When tech fanatics get together, they look back in awe at ancient history, to the formative years when innovation and daring converged to create some of the world’s great inventions. Tech folks have their history. They know their dates. They know what was important “back in the olden days of yore,” when history goes back as far as 2007.

Think about it. Amazon came out with something they called a Kindle that would enable us to read anywhere without the need to bring along our books. But the real Earth-shattering moment came in Cupertino, Calif., just a latte away from the Stanford campus in Palo Alto, when the Apple company launched something they called the iPhone.

This was a powerful computer that we could keep in our pockets while allowing its magnetic fields to run circles around some of the more personal portions of our bodies. Those who were alive at the time recorded the excitement with which this life-changing invention was received.

The nontechies in the travel industry thought that this was a new phone that might make it more fun to chat with clients. The idea that the iPhone might enable any user, virtually anywhere, to become a transactional booking agent didn’t hit us until a bit later.

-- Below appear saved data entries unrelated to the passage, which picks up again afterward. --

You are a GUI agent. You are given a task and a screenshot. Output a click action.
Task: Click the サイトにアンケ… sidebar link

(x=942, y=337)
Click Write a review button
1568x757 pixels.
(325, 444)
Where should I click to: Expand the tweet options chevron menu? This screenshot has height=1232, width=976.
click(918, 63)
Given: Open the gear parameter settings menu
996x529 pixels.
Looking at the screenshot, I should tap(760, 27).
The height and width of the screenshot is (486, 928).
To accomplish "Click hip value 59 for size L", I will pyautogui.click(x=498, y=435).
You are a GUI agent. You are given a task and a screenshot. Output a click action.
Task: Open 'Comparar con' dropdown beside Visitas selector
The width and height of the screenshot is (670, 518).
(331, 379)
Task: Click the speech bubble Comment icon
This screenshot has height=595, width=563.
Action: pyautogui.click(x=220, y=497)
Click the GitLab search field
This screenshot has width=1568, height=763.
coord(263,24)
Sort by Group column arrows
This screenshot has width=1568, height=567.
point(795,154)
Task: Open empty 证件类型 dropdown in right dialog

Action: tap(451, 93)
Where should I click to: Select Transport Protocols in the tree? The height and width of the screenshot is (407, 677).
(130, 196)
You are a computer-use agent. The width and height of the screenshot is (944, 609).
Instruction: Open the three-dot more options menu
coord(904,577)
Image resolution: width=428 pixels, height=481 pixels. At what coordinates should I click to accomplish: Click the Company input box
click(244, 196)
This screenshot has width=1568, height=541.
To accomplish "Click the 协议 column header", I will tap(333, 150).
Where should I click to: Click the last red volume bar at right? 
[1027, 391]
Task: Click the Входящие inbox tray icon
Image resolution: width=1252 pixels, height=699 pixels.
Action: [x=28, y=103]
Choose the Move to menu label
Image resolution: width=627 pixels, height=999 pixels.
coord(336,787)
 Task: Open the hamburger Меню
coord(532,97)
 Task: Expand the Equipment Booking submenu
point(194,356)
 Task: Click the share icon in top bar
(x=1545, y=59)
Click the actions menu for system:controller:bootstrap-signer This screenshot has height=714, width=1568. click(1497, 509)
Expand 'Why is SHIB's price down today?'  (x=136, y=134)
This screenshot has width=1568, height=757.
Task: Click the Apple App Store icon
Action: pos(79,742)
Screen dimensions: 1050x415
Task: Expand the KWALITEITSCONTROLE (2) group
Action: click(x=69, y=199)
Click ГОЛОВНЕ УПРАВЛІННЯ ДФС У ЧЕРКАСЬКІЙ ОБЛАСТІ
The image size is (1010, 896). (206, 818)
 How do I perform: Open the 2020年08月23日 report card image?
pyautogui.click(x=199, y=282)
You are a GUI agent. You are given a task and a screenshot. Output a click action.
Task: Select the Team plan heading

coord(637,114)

There were a slew of tech conferences scheduled in the Bay Area in 2007. There was a sense of motherboard excitement in the air. People were telling their friends about the most recent digital highs they had experienced.

And rents in San Francisco were setting record highs. One of the landlords in the city leased a small apartment to Joe Gebbia and Brian Chesky, two guys who met while both were studying at the Rhode Island School of Design. They could not afford San Francisco rents, yet they knew they had to remain in the city, a hothouse of new tech designs and a growing number of tech-oriented venture capital firms.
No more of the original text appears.